Five Brazilian ethanol producers have visited Blue Sugars’s demonstration plant in Upton, Wyoming, this year to evaluate the technology, Peter Gross, chief executive officer of the Rapid City, South Dakota-based company, said yesterday in a telephone interview.

Producing cellulosic ethanol from crop residues is cheaper at Brazilian sugar-cane mills than anywhere else in the world because raw material is readily available, he said. Blue Sugars has been studying ways to turn crushed cane stalks, called bagasse, into fuel with Brazil’s state-controlled oil producer Petroleo Brasileiro SA (PETR4) since August 2010.

“Bagasse is available in large quantities, it’s of consistent quality, and you don’t need to transport it,” Gross said. “We’re very much commercially focused on Brazil.”

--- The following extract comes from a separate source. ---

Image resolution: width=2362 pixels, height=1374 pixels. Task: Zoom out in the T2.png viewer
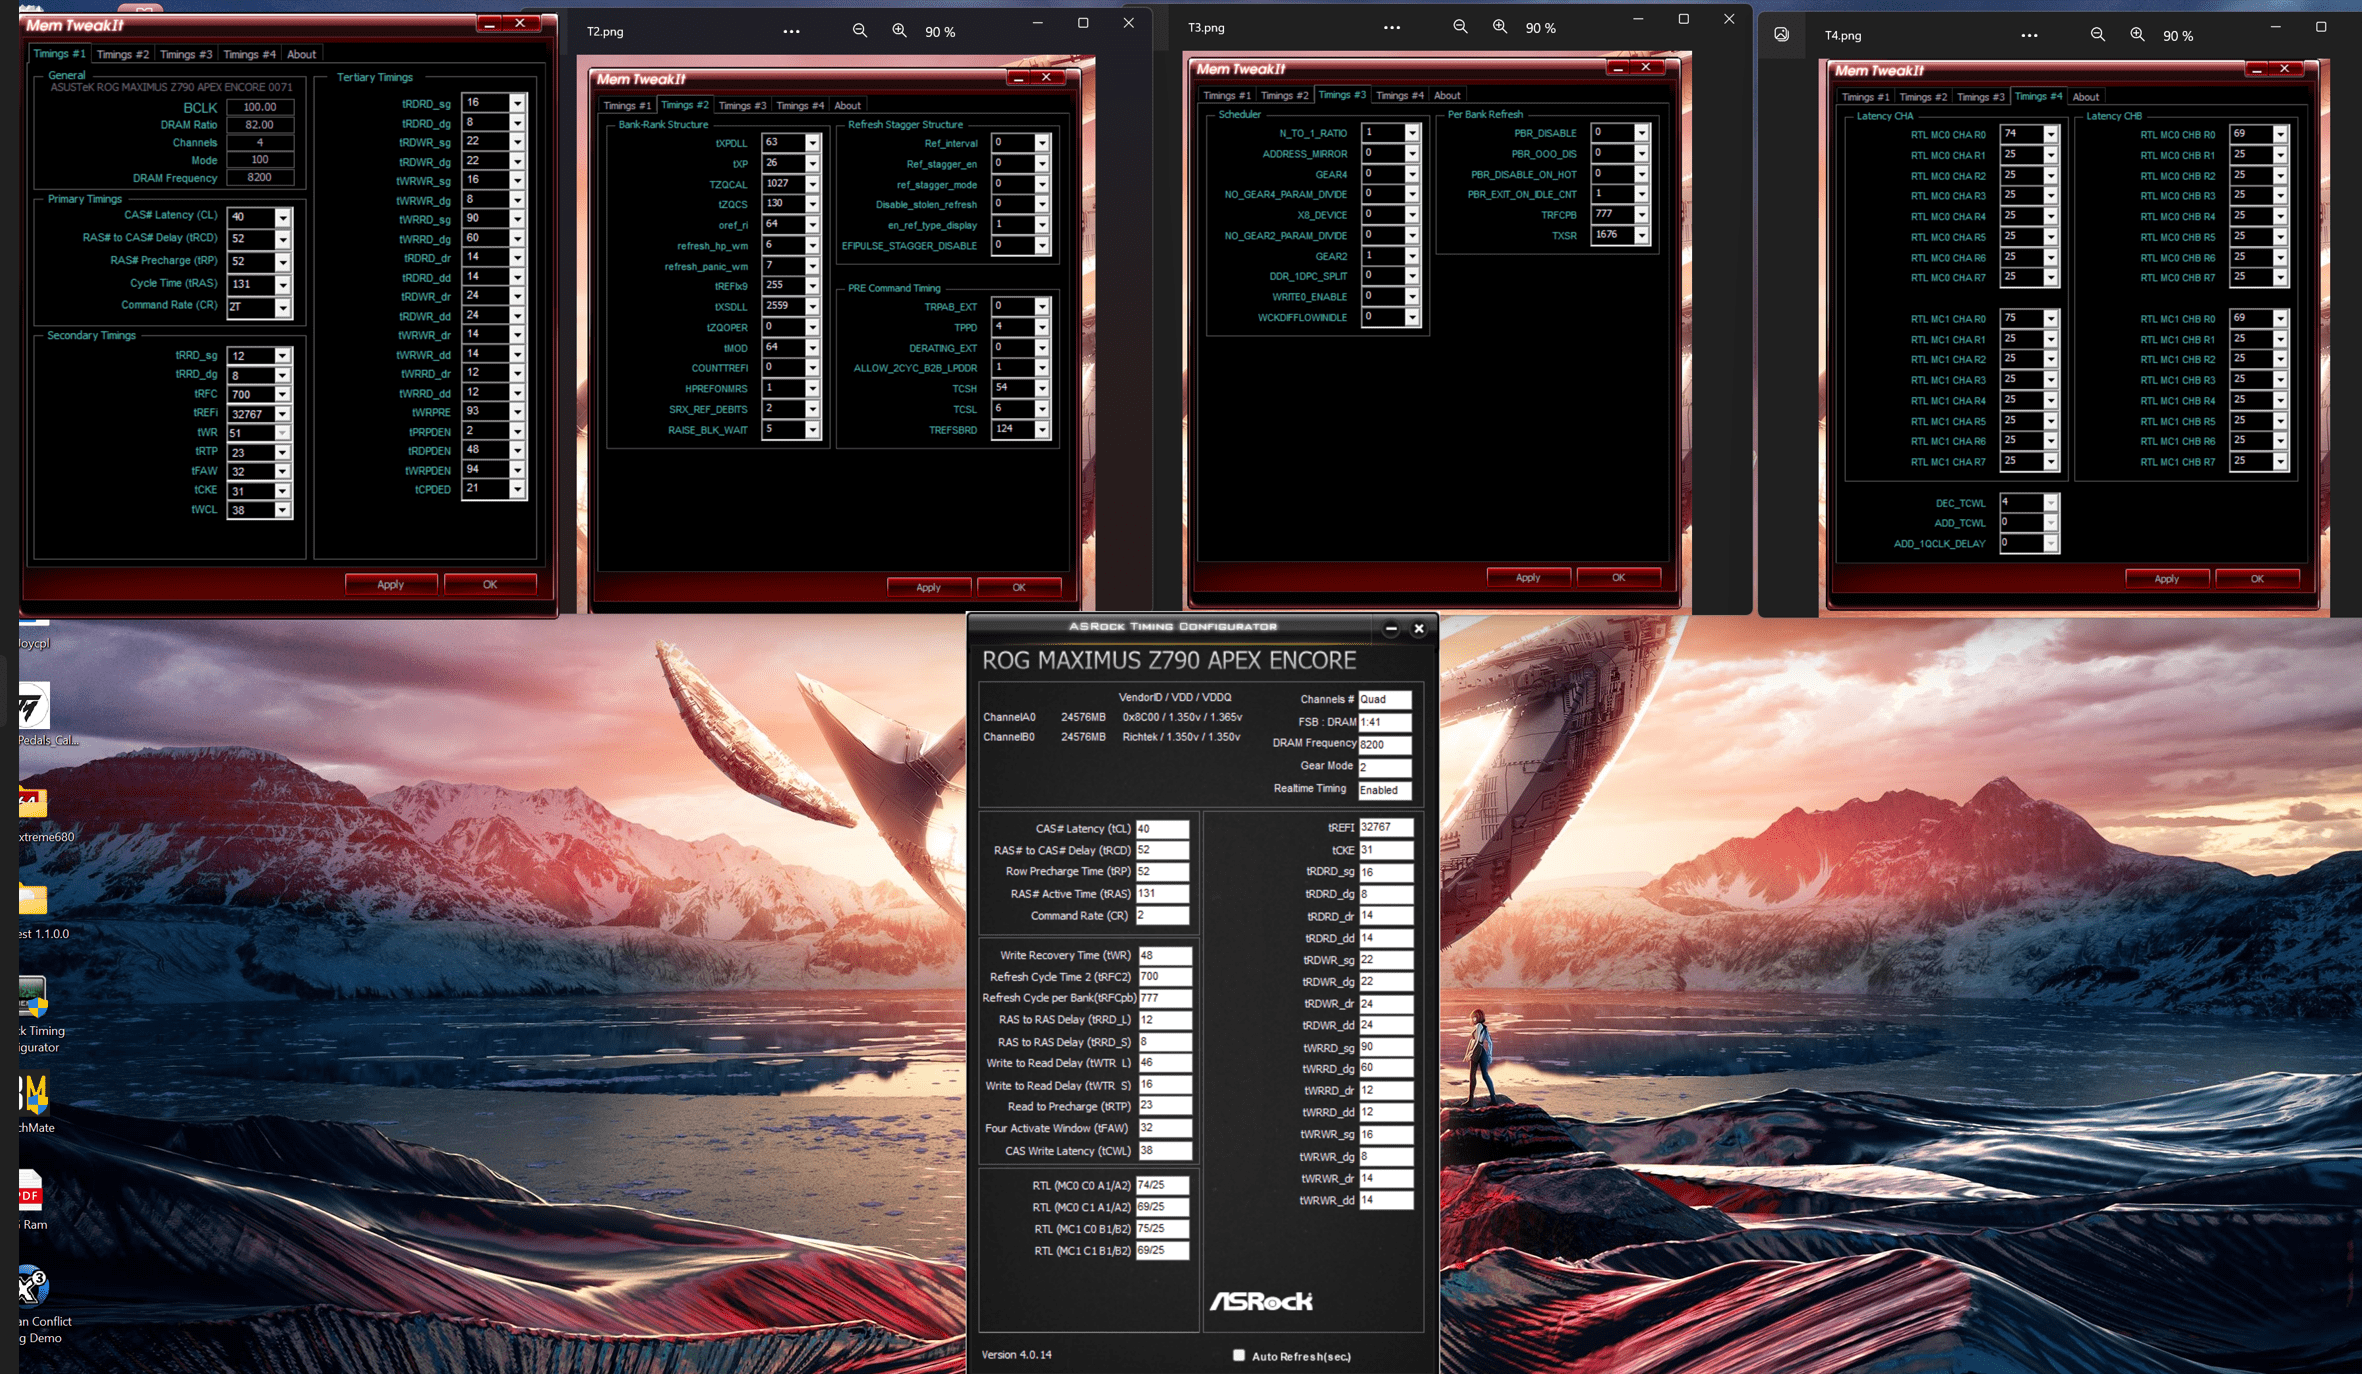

Petrobras, as the oil producer is known, will install Blue Sugars’s technology at one of its mills that will be capable of processing 120,000 metric tons of bagasse into 10 million gallons (37.9 million liters) of fuel a year, he said.

Blue Sugars, which yesterday changed its name from KL Energy Corp., expects the Petrobras facility and two other similarly sized plants to go into production in 2015, when its technology will be competitive with ethanol produced from cane juice. They will each cost $50 million, he said.

24,000 Gallons

Blue Sugars produced 24,000 gallons of ethanol at its U.S. facilities last year which it shipped to Petrobras in January to be used as fuel during the Rio+20 sustainable development summit that concluded in Rio de Janeiro June 22, he said.

The company expects to produce 1 liter of ethanol for about 40 cents to 50 cents in 2015, he said. A liter of standard anhydrous ethanol sells for 1.32 reais (63 cents) in Brazil now.

Brazil consumed about 29 billion liters of ethanol in 2010, which accounted for about 6.5 percent of its energy use, according to the Ministry of Mines and Energy’s 10-year energy expansion plan.